Все здесь в России не так, как ему изображали в Англии или дома до войны. Да и война здесь другая. Тяжелее? Легче? Трудно сказать. Кое в чем она как будто более штатская, кое в чем, наоборот, более сурова. Если ты не на параде, то безразлично, как ты носишь фуражку — сдвинув на затылок или нахлобучив на лоб. Но дисциплина на фронте жесткая. Солдаты считают это вполне естественным. Иржи не замечал, чтобы дисциплина была для них тягостна, как это было в Англии и дома. Здесь каждый шаг, каждый поступок устремлены к одной цели — победе в войне.
Привыкаешь к двум новым словам — «сичас» и «ничево». Оба означают совсем не то, что сказано в словаре: «сейчас» значит — «погоди, будет сделано». Мол, нечего нервничать, суетиться, поднимать шум. А «ничего», собственно, значит то же самое: «Будь спокоен, умей перенести поражение, махнуть рукой на неудачу, не вешай головы, не теряй надежды».
«Ничево» приходится слышать на каждом шагу. Иржи так боялся выписки из больницы, боялся сочувственных взглядов и расспросов, боялся, что окружающие будут пугаться его обезображенного лица. А теперь его почти раздражает неизменное «ничево», которым его встречают всюду. Авария, ожоги? Ну что ж, в авиации без этого не бывает. Каждый из нас когда-нибудь неизбежно попадет в аварию, если не кончится проклятая война. Лицо? Ни-че-во! Подумаешь, большая важность — лицо на войне! И с таким лицом можно бить немцев!
Все, словно по уговору, повторяли то, что говорили профессор, медсестра Верочка, однорукий Вася. У всех один довод: «Ты, парень, мог уже быть покойником, а все-таки остался жив, чего ж тебе еще надо?»
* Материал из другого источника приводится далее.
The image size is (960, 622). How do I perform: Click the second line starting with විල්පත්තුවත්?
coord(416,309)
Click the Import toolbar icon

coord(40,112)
Всюду, куда попадал Скала, с интересом выслушивали его историю, расспрашивали о подготовке летчиков в Чехословакии и Англии, одобрительно кивали и заключали: «А у нас вот так». Скала досадовал, что его, словно какого-то новичка, послали на длительную переподготовку. Но успокоился, когда увидел, как безропотно подчиняются этому порядку советские летчики, длительное время не совершавшие боевых вылетов.
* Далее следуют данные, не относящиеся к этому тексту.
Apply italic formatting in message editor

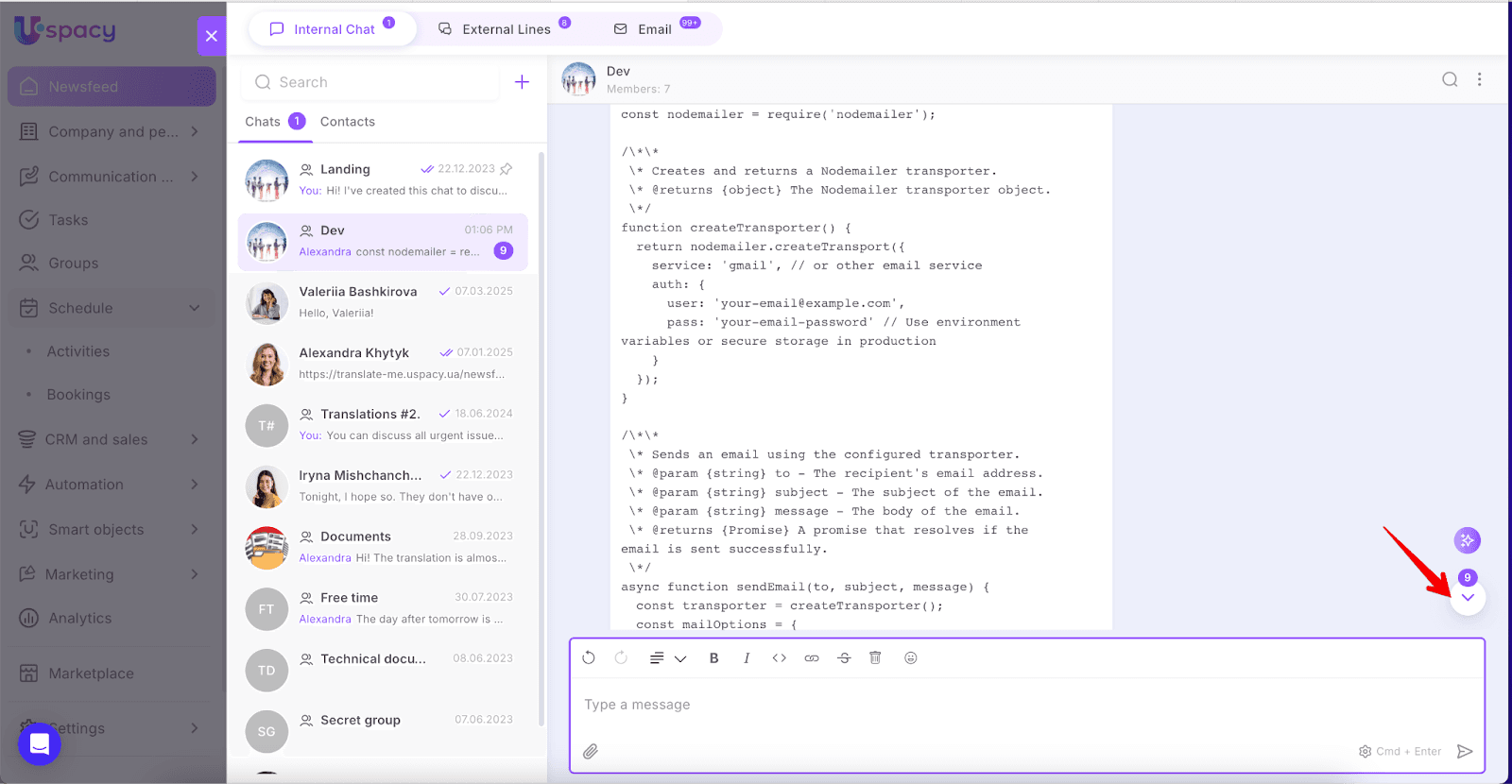[747, 658]
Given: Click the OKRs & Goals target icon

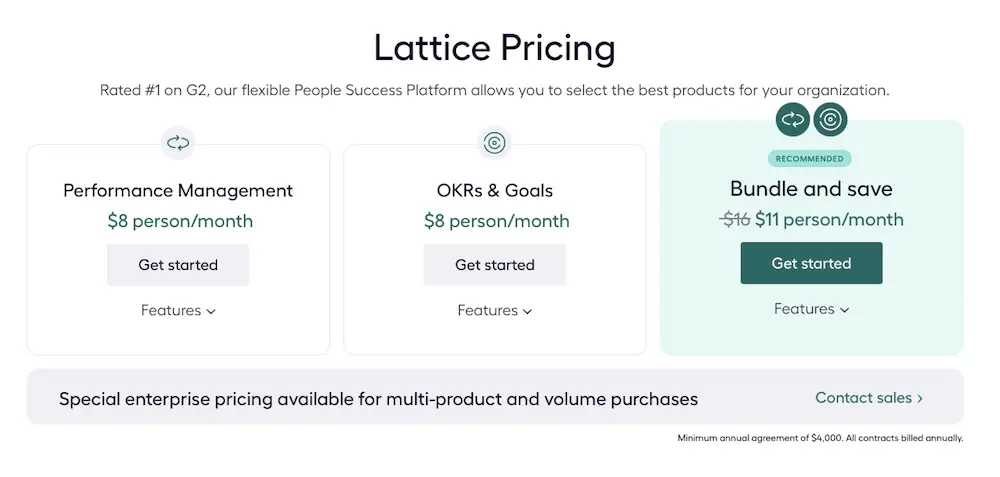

— Чудак ты, — сказал Скале гвардии майор с орденами на груди. — Что было хорошо вчера, уже не годится сегодня. Несколько месяцев назад мы еще летали на «сковородках», а сейчас погляди!
Майор, сияя от гордости, указал на новенькую машину-истребитель конструкции Лавочкина.
— Вот стервец, взлетает почти без разбега! Как саранча срывается, ей-богу!
Скала помнил, с каким одобрением отзывались о советских истребителях авиационные специалисты в Англии в начале войны. Он сказал об этом майору.
— Было дело, было! — отозвался тот, подчеркнув прошедшее время, он не сводил глаз с маленького самолета, который быстро набирал высоту. — «Ласточки» и «миги» — отличные машины, незаменимы для высотных полетов. Но это, приятель, не машина, это бес, дракон, Змей Горыныч! Новые «яки» хороши, и «ильюшины» тоже, но вот эти «Ла-5»… Нет, ты только погляди, это ж не полет, это прямо-таки концерт, даже не воздушная акробатика — это заправский балет!
Майор следил за самолетиком, который на мгновение застыл в воздухе, словно игрушка, висящая на елке, потом рванулся, несколько раз перевернулся через крыло, перешел в пике, в нескольких десятках метров от земли выровнялся и взмыл, сделав такой низкий вираж, что воздушной волной с зрителей чуть не сорвало шапки.
— Полегче, красавец, полегче! — хохотал майор, придерживая руками щегольскую фуражку. — Он, видимо, своими шасси собирается фрицам башки крушить.
Озабоченный стоял Иржи на аэродроме. Уже не самолет, а пилот заинтересовал его. Трудно с таким состязаться. Он так и сказал майору. Тот с минуту недоуменно смотрел на чеха.
— Ах, вот оно что! Так запомните, молодой человек. Во-первых, самолет сейчас вел начальник училища, старый воздушный волк, полковник Ромашов, а во-вторых, то, что вы сейчас видели, — это только часть обязательных упражнений, которые вы должны будете проделать по окончании курса. Иначе на фронте вам не бывать, ясно? Теперь вы понимаете, почему вас натаскивали, как новобранца, прежде чем послать к нам. Вам оказано большое доверие. Но и от вас потребуется много труда. Сначала в классах, потом в мастерской, а когда будете знать машину как свои пять пальцев, вот тогда пожалуйте на летное поле. Такие у нас порядки.